Records:
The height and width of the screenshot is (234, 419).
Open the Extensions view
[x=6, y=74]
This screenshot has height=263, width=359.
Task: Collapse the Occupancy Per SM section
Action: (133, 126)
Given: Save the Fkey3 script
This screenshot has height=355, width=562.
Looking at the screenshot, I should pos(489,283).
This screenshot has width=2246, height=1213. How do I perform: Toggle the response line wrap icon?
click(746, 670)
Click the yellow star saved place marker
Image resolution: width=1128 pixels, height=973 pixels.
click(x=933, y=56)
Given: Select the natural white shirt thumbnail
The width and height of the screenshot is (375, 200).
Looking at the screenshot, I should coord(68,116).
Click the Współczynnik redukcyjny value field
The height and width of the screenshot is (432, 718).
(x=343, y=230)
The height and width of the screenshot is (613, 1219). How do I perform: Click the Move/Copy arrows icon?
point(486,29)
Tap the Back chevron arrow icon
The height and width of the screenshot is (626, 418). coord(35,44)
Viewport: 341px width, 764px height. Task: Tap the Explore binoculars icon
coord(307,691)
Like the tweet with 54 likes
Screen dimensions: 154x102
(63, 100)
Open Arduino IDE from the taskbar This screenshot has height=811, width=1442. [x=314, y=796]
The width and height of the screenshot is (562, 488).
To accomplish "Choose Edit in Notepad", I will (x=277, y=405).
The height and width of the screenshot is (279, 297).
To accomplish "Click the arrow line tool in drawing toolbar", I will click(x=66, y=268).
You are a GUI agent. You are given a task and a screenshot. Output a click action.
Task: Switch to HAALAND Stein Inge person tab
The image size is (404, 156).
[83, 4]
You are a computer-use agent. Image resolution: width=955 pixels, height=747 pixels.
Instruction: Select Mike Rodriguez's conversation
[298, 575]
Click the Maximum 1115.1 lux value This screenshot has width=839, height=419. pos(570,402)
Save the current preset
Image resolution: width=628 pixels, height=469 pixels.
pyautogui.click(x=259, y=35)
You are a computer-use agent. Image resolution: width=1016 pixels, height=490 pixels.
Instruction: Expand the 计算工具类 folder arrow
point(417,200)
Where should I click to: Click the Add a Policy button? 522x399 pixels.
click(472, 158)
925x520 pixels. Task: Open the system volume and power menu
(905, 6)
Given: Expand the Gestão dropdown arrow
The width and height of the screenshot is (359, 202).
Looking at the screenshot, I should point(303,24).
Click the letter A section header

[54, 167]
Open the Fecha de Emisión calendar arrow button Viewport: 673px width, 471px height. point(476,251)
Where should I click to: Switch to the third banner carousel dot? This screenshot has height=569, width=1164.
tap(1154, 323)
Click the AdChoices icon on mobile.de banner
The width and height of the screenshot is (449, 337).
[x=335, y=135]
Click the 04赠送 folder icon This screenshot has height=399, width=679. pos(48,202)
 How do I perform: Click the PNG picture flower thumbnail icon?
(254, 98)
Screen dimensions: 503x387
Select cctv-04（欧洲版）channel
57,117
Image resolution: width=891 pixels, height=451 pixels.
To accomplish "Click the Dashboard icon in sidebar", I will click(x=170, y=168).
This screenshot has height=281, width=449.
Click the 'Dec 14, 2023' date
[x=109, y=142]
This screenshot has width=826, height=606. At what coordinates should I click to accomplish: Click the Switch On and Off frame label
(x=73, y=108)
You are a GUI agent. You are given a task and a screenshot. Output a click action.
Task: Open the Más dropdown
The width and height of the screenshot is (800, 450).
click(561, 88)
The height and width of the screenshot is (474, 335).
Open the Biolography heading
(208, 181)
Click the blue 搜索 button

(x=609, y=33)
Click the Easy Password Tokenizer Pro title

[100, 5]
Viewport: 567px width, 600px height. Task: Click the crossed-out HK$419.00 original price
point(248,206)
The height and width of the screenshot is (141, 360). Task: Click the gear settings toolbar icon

Job: Retype the entries from the line with "Given: Save the Fkey3 script" to the line with "click(746, 670)", keeping every character as it appears.

The answer:
Given: Save the Fkey3 script
This screenshot has height=355, width=562.
Looking at the screenshot, I should pos(489,283).
This screenshot has width=2246, height=1213. How do I perform: Toggle the response line wrap icon?
click(746, 670)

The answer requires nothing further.